Influence of SLM block support design on geometrical quality of AISI 316 l cantilever features and its impact on post-processing

Abstract

In Selective Laser Melting, the design of efficient support structures is the key to enable the production of high-quality functional parts exhibiting complex shapes with improved geometrical accuracy. Nonetheless, from a process point of view, supports are waste material that must be minimized to reduce production costs and post-processing. Despite the recent technological advances, support optimization is based on time- and resource-consuming trial-and-error experimental campaigns, while support removal is primarily a manual operation which requires a consistent human effort and consumable consumption. Nowadays, the industry is demanding a tool capable to optimize support design and placement based on part geometry and building orientation, by ensuring high part geometrical accuracy along with reduced timing for post-processing operations. Specifically, the purpose of this experimental campaign, is to evaluate the influence of support thickness and tooth length on the dimensional accuracy of AISI 316 l cantilever specimens in order to form a solid baseline of knowledge for the future realization of an automated algorithm for optimized support structure generation based on both part and process requirements.

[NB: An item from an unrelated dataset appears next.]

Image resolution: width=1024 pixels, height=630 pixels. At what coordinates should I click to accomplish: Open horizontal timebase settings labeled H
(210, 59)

The experimental results show that the support thickness strongly affects the final part distortion, reducing the as-built geometrical deviation by 72.6% when wall thickness increases up to 0.7 mm, whereas tooth length has a higher impact on post-processing when decreased from 0.7 mm to 0.3 mm, reducing support time removal and consumables usage respectively up to 40.5% and 72.7%. The achieved results highlight that the implementation of optimized support structures ensuring low geometrical deviation and involving reduced resource consumption in post-processing is feasible. These findings provide the starting design rules for the engineering of an empirical methodology, based on thermomechanical modelling, enabling optimized design and implementation of SLM support structures.